━━━ DATA FOR REVIEW ━━━

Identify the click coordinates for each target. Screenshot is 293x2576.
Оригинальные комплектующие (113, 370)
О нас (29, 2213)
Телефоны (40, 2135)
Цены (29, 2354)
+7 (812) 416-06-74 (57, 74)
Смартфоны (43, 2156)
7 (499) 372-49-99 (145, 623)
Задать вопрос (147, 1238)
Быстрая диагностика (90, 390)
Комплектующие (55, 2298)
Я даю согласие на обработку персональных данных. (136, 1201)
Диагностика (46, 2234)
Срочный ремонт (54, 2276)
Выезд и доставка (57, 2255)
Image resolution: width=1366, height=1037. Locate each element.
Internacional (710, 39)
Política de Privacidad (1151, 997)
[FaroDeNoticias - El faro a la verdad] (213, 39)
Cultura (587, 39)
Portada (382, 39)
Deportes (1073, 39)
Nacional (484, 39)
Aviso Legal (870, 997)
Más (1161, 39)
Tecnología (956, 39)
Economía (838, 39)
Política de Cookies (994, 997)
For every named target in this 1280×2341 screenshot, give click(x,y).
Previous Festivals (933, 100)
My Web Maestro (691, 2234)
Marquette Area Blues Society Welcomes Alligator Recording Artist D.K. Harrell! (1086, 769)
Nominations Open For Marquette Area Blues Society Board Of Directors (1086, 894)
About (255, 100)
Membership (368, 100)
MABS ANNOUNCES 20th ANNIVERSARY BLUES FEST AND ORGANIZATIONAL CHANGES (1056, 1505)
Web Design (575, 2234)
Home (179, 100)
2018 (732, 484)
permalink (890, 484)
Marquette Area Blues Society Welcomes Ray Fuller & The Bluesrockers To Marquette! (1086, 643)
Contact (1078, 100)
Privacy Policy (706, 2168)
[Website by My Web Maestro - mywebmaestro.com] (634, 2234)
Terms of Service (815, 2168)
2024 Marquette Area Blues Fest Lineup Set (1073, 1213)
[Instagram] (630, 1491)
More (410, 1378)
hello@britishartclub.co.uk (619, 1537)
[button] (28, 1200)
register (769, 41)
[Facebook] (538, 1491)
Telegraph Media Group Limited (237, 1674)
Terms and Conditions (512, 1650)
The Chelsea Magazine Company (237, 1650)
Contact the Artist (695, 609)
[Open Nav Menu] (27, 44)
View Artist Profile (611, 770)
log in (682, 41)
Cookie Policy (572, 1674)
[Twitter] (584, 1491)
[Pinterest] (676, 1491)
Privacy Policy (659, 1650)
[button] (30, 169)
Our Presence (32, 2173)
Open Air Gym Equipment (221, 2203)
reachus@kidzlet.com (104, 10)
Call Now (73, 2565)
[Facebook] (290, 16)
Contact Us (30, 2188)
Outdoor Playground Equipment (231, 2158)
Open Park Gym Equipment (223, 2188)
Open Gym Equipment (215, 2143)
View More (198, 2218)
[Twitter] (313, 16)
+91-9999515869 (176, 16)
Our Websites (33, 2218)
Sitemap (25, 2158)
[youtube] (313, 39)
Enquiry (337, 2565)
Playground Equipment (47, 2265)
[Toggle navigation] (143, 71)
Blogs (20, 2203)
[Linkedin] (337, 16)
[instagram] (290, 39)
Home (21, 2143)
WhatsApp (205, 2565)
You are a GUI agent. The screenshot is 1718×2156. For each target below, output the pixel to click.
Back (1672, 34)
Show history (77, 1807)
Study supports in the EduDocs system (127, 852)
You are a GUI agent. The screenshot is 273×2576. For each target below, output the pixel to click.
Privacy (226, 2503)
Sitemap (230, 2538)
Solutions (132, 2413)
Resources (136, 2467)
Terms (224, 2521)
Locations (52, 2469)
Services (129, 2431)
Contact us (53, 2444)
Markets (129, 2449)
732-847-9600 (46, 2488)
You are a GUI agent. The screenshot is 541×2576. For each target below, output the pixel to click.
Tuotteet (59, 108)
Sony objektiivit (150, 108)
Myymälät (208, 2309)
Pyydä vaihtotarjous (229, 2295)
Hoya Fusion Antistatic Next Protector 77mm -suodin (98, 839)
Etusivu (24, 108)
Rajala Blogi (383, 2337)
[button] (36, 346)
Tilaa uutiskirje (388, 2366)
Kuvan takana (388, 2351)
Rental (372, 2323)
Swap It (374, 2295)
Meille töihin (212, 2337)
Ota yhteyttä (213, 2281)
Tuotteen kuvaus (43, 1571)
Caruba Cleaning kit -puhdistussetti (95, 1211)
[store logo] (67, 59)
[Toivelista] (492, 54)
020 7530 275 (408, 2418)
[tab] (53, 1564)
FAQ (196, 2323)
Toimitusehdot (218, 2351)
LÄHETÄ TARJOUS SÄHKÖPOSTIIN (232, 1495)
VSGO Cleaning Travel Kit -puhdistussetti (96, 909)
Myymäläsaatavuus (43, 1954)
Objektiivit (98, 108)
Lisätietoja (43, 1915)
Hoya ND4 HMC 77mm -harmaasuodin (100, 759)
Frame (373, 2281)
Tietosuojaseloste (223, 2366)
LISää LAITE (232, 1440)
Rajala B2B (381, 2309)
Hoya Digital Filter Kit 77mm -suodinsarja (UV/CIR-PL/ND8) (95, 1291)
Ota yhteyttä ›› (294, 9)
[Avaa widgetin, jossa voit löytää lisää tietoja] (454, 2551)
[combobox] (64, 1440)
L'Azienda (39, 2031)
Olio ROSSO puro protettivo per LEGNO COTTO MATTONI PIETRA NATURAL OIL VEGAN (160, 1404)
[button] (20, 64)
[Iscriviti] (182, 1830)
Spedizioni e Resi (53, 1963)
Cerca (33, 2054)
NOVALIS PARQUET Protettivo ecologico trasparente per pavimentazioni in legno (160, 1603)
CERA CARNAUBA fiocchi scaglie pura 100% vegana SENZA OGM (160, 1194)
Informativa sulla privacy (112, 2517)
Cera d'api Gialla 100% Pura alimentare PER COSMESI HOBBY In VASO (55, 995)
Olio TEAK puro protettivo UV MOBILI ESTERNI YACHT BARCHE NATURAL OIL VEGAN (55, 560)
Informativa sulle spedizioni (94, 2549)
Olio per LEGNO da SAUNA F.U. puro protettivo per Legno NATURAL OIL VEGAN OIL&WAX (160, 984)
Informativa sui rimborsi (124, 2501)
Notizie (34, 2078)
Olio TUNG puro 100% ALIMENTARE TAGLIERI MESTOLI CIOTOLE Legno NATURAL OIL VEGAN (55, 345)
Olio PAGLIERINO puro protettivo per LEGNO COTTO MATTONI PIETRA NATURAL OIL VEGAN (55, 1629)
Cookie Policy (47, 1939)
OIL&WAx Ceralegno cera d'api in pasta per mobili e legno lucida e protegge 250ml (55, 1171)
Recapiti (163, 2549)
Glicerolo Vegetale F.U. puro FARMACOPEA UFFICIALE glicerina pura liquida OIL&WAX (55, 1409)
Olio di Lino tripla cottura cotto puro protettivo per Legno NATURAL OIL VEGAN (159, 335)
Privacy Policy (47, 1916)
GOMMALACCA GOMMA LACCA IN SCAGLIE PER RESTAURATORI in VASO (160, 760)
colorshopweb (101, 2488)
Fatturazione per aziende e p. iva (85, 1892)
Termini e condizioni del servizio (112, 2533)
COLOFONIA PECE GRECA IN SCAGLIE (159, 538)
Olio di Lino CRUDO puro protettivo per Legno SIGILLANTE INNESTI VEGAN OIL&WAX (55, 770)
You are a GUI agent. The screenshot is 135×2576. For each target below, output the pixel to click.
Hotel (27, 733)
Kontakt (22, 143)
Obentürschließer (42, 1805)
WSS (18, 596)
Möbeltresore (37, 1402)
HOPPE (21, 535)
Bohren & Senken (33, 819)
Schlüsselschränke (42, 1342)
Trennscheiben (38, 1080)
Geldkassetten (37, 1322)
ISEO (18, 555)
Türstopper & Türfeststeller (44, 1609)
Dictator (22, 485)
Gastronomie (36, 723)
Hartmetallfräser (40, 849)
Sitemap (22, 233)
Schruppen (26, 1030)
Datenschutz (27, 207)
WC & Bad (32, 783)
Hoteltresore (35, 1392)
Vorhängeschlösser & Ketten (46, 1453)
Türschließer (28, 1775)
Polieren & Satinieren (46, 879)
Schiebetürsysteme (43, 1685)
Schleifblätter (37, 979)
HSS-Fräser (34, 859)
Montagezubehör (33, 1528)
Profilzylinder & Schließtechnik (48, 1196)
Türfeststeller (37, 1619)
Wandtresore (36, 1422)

━━━

TRY IT >> Your answer should consist solely of the lines above from the line with "Türstopper & Türfeststeller (44, 1609)" to the line with "Profilzylinder & Schließtechnik (48, 1196)", both included, reproduced exactly.

EXPECTED OUTPUT >>
Türstopper & Türfeststeller (44, 1609)
Dictator (22, 485)
Gastronomie (36, 723)
Hartmetallfräser (40, 849)
Sitemap (22, 233)
Schruppen (26, 1030)
Datenschutz (27, 207)
WC & Bad (32, 783)
Hoteltresore (35, 1392)
Vorhängeschlösser & Ketten (46, 1453)
Türschließer (28, 1775)
Polieren & Satinieren (46, 879)
Schiebetürsysteme (43, 1685)
Schleifblätter (37, 979)
HSS-Fräser (34, 859)
Montagezubehör (33, 1528)
Profilzylinder & Schließtechnik (48, 1196)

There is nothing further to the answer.